Talmage did say the Farm Bill has traditionally contained programs— that do not necessarily involve subsidies— that benefit northeastern farmers. He said federal programs on such as farm and ranch land protection include grants that can be accessed by small farm owners.
“Those [grants] are fairly important in northeast agriculture because they allow for investments that they wouldn’t be able to do on their own,” Talmage said.
He also pointed to grants the exist at the state level that allow Connecticut farmers access to public money.
Wolf said the only grant money she’s applied for was for Gov. Dannel P. Malloy’s PLANT grant. She said the snow storm in February and the floods of May and June have caused infrastructure damage and ruined about 40 percent of her crops.
But Wolf said she wouldn’t have applied for those funds if the Connecticut Farm Bureau, of which she is a member, hadn’t put the application in front of her.
“When you’re the one up and responsible for the care of animals or crops to making all of the corporate decisions . . . it’s very hard for me to devote hours to focus on working on subsidies,” Wolf said.
Hochberg added that even when small farm owners can identify the grants available to them, there are still a number of obstacles to getting the funds.
“The funding for [small farmers] is so far less than the major subsidies going to industrial agriculture that they’re highly competitive and very difficult to get,” Hochberg said. “Small farmers don’t have the advantage of big offices with grant writers that are applying for these kinds of funds.”
Hochberg did say revisions to the federal Supplemental Nutrition Assistance Program that allows food stamps to be used at farmer’s markets create another business opportunity for local farms.
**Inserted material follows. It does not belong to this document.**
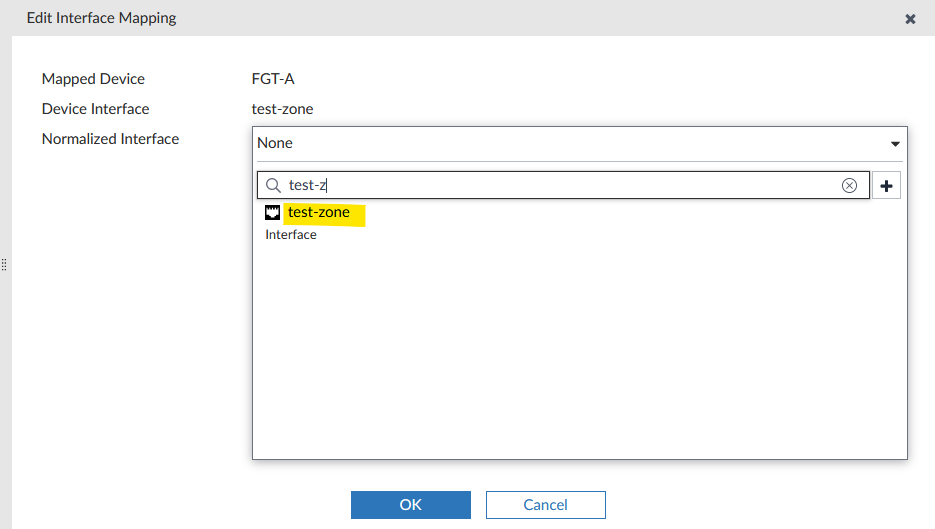Click the Normalized Interface dropdown arrow
This screenshot has height=529, width=935.
click(x=895, y=144)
“That is a great way to get really good food into the hands of people who need it the most,” Hochberg said. “It does create yet another market for the farmers.”
There are 26 farmer’s markets in Connecticut that can process a SNAP debit card and about 2,000 others nationwide.
But the version of the 2013 Farm Bill that came out of the House would gut the SNAP program, and proposes making the agribusiness subsidies permanent. But the House and Senate are planning to conference on the bill soon, and Senate Agriculture Committee Chairwoman Debbie Stabenow recently denied that the final version of the bill would leave the program out.
Linda Piotrowicz — a spokesperson from the Connecticut Department of Agriculture — said there are state-level grants available to small local farmers as well, but they are highly competitive.
The state’s Farm Reinvestment Grant gives retroactive funding to farms for fixed capital investment projects such as facility expansion. Applications are competitive, and recipients must demonstrate a “quality business plan” and fund up to half the cost of the project under a cap of $40,000.
The Farm Transition Grant and Viability Grant are similar in that they fund the project retroactively, but the farmer must also commit to match 50 percent of the funds awarded.